EXERCISE OBJECTIVE> Tell how many lines in the data below hold the string "toolbar"; give nothing but the number.

DATA SUPPLIED>
┄┄┄┄┄┄┄┄┄┄┄┄┄┄┄┄┄┄┄┄
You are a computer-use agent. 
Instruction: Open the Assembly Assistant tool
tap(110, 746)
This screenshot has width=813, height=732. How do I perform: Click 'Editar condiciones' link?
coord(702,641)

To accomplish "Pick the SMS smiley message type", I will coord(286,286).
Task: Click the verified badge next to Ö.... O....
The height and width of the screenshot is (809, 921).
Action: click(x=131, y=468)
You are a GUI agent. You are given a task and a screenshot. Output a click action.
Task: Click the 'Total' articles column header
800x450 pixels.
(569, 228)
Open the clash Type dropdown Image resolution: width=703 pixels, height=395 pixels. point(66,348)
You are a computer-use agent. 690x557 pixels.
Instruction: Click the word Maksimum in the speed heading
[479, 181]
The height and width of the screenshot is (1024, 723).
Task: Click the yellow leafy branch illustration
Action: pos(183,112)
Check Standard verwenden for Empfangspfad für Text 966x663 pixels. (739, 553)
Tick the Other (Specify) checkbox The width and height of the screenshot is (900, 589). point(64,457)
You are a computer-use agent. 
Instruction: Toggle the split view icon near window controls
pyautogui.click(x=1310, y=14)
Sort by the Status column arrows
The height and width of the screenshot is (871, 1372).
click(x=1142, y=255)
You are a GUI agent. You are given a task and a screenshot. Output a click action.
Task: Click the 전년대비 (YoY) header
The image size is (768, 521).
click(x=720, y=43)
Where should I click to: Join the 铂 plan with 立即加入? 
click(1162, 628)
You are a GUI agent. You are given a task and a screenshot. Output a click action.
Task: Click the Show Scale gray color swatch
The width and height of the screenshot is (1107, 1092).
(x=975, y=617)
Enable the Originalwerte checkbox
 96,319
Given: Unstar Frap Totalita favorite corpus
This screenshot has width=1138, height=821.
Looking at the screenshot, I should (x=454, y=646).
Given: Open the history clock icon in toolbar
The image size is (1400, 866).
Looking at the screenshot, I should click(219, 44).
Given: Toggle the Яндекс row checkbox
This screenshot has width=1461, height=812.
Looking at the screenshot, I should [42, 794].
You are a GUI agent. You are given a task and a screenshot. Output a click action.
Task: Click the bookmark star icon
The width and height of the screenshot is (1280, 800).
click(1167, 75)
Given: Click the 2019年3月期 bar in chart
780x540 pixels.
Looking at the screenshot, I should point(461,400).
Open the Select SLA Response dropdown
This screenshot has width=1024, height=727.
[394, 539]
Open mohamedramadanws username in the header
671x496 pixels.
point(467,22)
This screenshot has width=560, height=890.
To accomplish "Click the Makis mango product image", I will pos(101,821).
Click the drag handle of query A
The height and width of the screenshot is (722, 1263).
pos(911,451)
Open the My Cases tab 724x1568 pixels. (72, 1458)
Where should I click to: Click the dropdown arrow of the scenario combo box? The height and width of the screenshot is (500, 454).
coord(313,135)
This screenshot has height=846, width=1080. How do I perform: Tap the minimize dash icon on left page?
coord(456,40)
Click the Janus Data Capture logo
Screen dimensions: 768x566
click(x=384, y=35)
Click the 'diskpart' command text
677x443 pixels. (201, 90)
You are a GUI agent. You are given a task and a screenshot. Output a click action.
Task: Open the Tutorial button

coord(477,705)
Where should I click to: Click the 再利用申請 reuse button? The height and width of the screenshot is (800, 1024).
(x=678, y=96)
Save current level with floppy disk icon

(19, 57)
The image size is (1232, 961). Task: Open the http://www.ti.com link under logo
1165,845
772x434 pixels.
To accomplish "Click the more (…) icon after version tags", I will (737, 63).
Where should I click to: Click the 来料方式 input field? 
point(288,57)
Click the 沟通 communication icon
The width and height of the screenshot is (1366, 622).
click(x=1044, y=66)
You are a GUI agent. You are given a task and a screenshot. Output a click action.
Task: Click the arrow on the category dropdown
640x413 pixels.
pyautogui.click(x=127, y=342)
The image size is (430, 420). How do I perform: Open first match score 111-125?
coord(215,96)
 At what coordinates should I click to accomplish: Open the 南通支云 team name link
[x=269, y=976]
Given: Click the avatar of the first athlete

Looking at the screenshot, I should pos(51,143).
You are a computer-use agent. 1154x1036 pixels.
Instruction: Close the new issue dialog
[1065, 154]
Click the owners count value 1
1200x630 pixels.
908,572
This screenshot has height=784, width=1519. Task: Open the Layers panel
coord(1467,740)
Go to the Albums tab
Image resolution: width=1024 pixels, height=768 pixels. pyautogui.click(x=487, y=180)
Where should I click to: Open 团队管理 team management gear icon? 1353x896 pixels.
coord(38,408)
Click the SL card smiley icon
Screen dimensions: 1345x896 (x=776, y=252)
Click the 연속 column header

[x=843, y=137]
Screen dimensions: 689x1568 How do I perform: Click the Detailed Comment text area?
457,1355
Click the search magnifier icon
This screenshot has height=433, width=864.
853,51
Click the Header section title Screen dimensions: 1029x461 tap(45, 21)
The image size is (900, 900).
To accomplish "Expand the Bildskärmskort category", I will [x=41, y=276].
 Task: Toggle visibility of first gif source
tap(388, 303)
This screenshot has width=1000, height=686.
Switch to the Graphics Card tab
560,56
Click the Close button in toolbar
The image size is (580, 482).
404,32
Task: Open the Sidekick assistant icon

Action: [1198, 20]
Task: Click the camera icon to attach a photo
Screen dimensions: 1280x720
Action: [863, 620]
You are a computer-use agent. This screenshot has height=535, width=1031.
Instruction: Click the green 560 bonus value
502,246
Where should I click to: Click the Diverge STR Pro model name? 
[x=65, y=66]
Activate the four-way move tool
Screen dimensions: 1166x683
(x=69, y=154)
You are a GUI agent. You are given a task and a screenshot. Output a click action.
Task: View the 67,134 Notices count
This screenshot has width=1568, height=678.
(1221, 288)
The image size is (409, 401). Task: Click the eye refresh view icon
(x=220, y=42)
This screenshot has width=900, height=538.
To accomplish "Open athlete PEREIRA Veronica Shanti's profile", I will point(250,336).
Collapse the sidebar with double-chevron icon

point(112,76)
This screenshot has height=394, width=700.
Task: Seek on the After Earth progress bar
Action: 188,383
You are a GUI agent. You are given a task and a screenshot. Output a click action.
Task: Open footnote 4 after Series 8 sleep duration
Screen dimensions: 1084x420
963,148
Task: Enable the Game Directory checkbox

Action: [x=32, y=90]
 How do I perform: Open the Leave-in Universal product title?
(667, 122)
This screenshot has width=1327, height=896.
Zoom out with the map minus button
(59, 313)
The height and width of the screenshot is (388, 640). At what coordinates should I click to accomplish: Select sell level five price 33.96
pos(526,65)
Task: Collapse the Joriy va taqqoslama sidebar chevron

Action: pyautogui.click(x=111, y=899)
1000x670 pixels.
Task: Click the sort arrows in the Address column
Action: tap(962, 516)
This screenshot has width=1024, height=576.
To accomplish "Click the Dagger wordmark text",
┄┄┄┄┄┄┄┄┄┄┄┄┄┄┄┄┄┄┄┄
TASK RESPONSE> 2